We performed six nights a week, alternating with another band. All told, we played for only two hours, but we were in the lounge for five hours. A bottle of Tattinger’s champagne was kept on ice for me every evening. We took our lunch and dinner by the pool. Breakfast was served in the sunny Rotunda overlooking Lac Leman (Lake Geneva), where swans floated aimlessly. The clientele was extremely high brow. In the discothèque adjacent to the lounge, I met Grace Jones and Prince!
On the business side, I was required to report to the Swiss police for my work permit. I was astonished to learn that this job would render me a pension! If I go back to Switzerland when I’m 65, I can collect! This is not the norm in America unless you are a member of the Musician’s Union.

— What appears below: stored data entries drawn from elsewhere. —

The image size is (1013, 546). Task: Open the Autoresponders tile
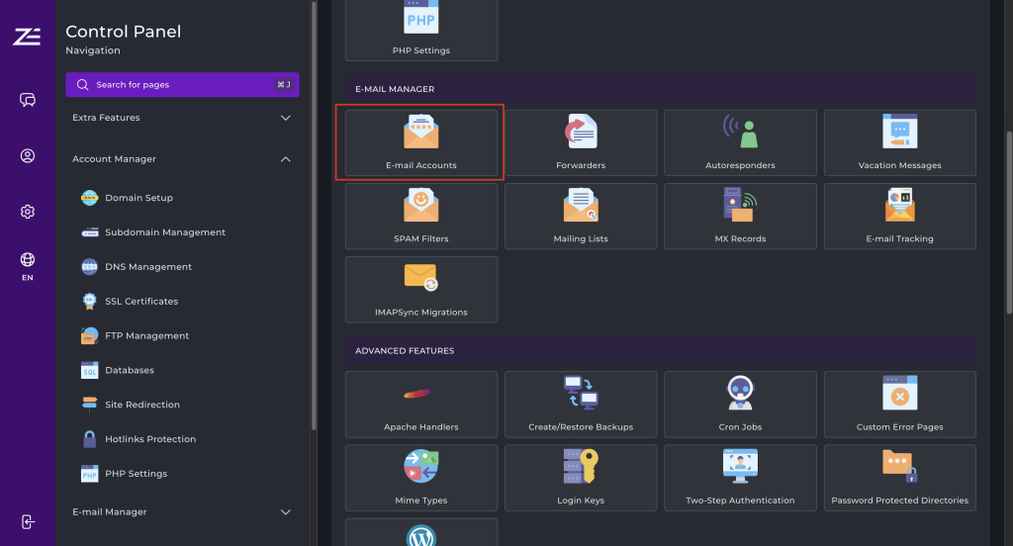click(740, 143)
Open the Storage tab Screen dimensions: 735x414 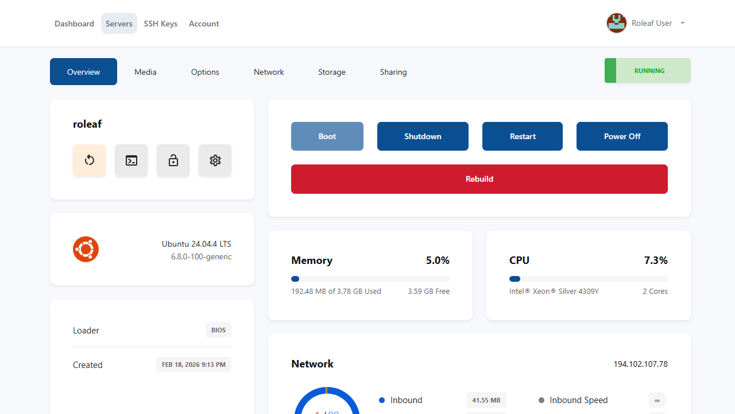[331, 71]
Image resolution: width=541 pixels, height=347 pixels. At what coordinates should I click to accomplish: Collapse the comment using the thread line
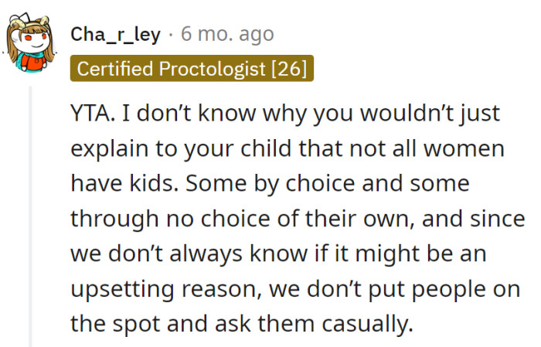(31, 216)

It took me a while to get used to getting around by tram and metro in Lausanne during the day. I didn’t work until 11 p.m., so I had all day to explore. Shopping was out of the question because everything was expensive. Clothing was very, very expensive. I was so happy I’d bought new frocks for the occasion. I never could afford anything I saw in the windows. Also, the Swiss people are very small and few places sold clothing to fit my African American frame.
DECEMBER IN ITALY
When our month was up, Angelo invited me to his home in Cuneo, in Northern Italy. Before I joined Angelo, I spent a week traveling around Italy. The train ride from Lausanne to Milan took four hours. I exited the train station in search of a hotel. In the middle of the block I saw a hotel named The Floridian. Since that’s where I lived, Florida, I took a chance on this hotel. It turned out to be fine enough for me to spend the night. I bathed and dressed and took a taxi to a club I read about called Bruno Longhi’s (red shirt) Hot Club. It was about 20 miles from the hotel, but I had plenty of money so paying the taxi was no problem. At the club, I introduced myself to the owner and told him I was a jazz singer. He let me sit in and we had a wonderful time.
Back at the hotel, I heard two African American men swearing at each other in a heated argument. I introduced myself and they slacked up. They were sidemen for the well-know avant garde saxophonist from Philly, Sam Rivers. The next day, I joined them on a gig in Parma, Italy, famous for parmesan cheese. At Club Onorica, I sang and Sam paid my hotel bill. Before we parted company, I learned that the two brothers were arguing over the high bill that the hotel in Milan gave the bass player who inadvertently left the tub running while he had has earphones on so he could practice. The water flooded the dining room, ruining the chandelier and carpet. The drummer disputed the bill, holding that the hotel was responsible because there was no release drain in the tub. He insisted that the bass player not pay the bill. Years later I found out that the bass player was the father of the son of one of my dearest girlfriends who also plays bass, Kim Clarke.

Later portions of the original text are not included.